The proposal was added as an amendment to the Commission’s new anti-microbials regulation, which is designed to help combat increased anti-microbial resistance.
The Greens argue that antibiotics are used too readily and too widely, not only in human medicine but also in veterinary practice, which increases the likelihood of resistance, so that the drugs become less effective over time.
The drugs targeted by the amendment are polymyxins, macrolides, fluoroquinolones and third and fourth generation cephalosporins. All of them feature on the WHO’s list of Highest Priority Critical Important Antimicrobials as important to tackle resistance in humans.
The ban was opposed by the federal knowledge centre on antibiotic resistance AMCRA, and by Flemish animal welfare minister Ben Weyts (N-VA).
“If that motion is approved, many life-saving treatments for animals will be de facto banned,” he said.
Belgian MEP Tom Vandenkendelaere (EPP) warned of the consequences of the motion. “This goes directly against the scientific advice of various European agencies,” he told VILT.

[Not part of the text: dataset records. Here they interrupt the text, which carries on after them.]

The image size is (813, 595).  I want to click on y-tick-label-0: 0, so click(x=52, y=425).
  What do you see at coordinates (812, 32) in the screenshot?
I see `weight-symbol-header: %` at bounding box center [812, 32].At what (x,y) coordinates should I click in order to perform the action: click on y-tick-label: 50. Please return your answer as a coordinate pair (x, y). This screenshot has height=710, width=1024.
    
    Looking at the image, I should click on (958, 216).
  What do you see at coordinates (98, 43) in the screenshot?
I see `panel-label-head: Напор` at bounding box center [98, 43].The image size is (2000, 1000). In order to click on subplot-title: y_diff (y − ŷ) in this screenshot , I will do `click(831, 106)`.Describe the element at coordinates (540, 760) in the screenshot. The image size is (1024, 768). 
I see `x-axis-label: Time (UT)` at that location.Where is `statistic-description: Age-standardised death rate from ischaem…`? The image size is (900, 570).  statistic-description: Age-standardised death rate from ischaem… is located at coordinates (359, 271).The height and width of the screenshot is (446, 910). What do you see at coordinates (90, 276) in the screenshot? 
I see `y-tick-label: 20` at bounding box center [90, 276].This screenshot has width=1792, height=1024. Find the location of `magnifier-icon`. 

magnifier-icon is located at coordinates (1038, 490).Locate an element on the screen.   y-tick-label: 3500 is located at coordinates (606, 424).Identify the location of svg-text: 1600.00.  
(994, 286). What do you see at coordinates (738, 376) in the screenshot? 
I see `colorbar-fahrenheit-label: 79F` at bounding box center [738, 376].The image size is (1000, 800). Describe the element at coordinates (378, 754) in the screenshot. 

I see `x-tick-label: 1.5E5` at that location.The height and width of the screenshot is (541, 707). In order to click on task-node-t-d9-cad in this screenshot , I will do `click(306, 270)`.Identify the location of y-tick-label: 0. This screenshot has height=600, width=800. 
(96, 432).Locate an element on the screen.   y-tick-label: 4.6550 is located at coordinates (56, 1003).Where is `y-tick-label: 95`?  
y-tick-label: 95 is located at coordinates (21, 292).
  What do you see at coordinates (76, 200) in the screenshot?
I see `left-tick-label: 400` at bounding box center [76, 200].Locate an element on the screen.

“Veterinarians could only use 20 percent of the existing antibiotic range. People would find it difficult to treat their pets, such as a dog or cat with a banal abscess or farm animals. A near-total ban on critical antibiotics for animals would create human health problems as humans run the risk of infected animals passing on their bacteria. An individualised approach, where one considers on a case-by-case basis which specific animal treatments can be allowed, as is currently the case in Belgium, would work better.”
Finally, the Green motion was defeated by 450 votes to 204 with 32 abstentions.